Structural characterization of the yeast CF IA complex through a combination of mass spectrometry approaches

Abstract

The cleavage/polyadenylation factor IA (CF IA) is a yeast multiprotein complex that consists of Rna14, Rna15, Pcf11 and Clp1 proteins, and is involved in the 3′-end maturation of mRNAs. Structural data have been reported for the individual protein partners and binary complexes; however, little is known about the molecular architecture of the entire CF IA assembly. Here, we report a thorough characterization of complete recombinant CF IA assembly and its subcomplexes using a combination of mass spectrometry (MS) approaches. We first focused on the Rna14p:Rna15p and Pcf11p:Clp1p subcomplexes in order to obtain a detailed picture of their interactions.
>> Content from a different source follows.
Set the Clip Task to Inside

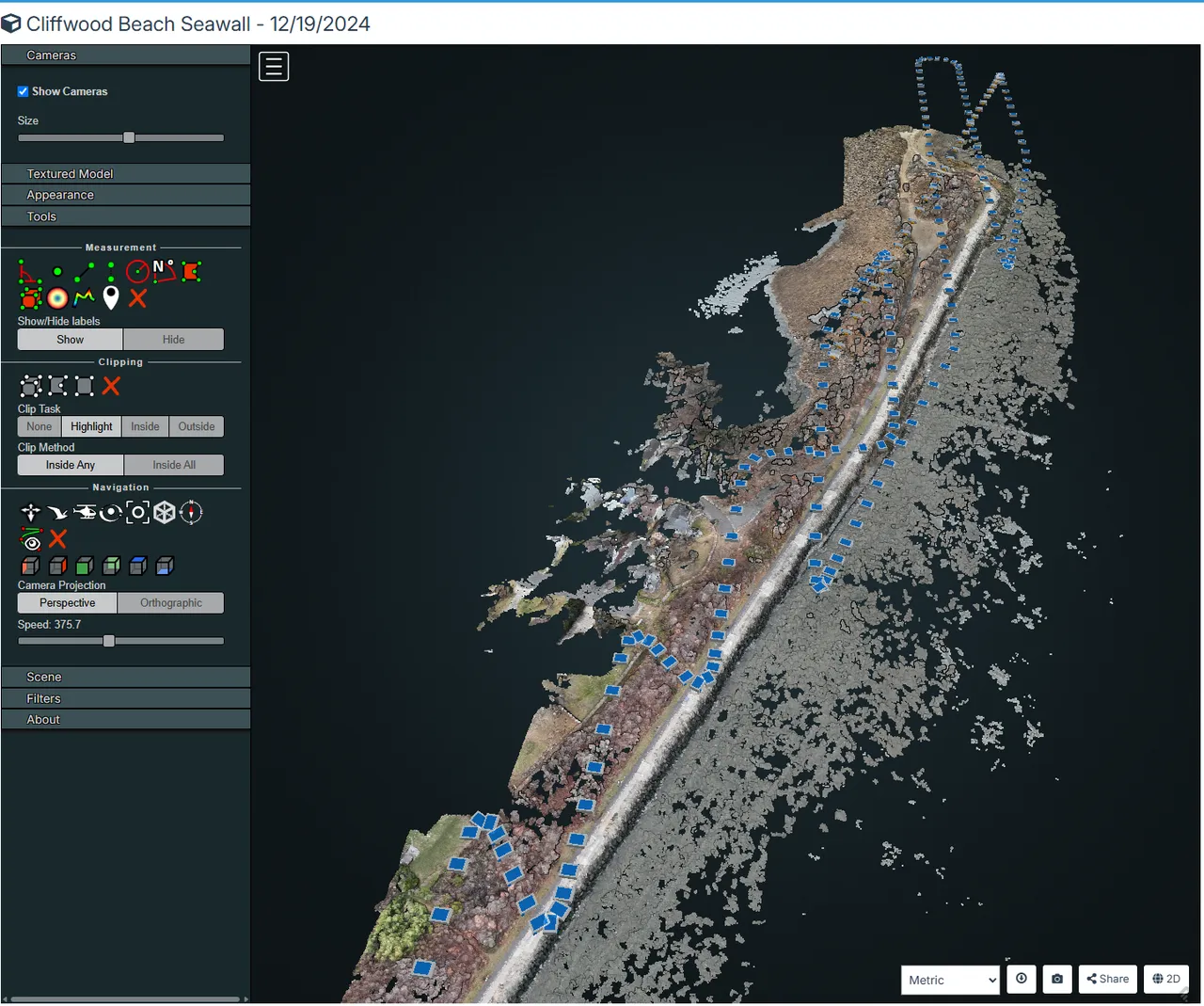[145, 426]
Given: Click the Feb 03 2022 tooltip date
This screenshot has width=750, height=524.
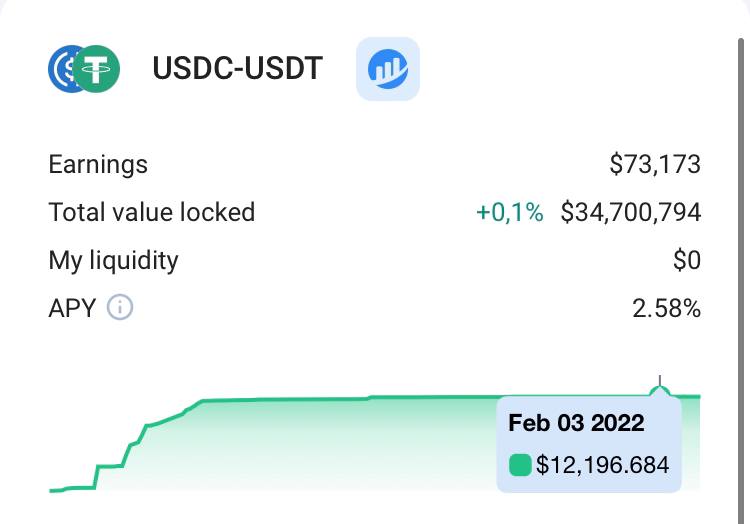Looking at the screenshot, I should 576,422.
Native MS and crosslinking MS showed that the intact CF IA assembly exists in solution as pentameric and hexameric species, composed of two copies of Rna14p, one each of Pcf11p and Clp1p, and one or two of Rna15p, respectively. Partial denaturation experiments followed by native MS along with crosslinking analysis revealed two building blocks: Rna14p:Rna15p multimer subcomplexes assemble with Pcf11p:Clp1p heterodimers to form the CF IA complex. We then used ion mobility-MS (IM-MS) to investigate the conformational changes induced upon CF IA assembly. The new information on the CF IA assembly process provided by this combination of MS approaches (native MS, crosslinking MS and IM-MS) allowed us to discuss a topological model of the CF IA assembly.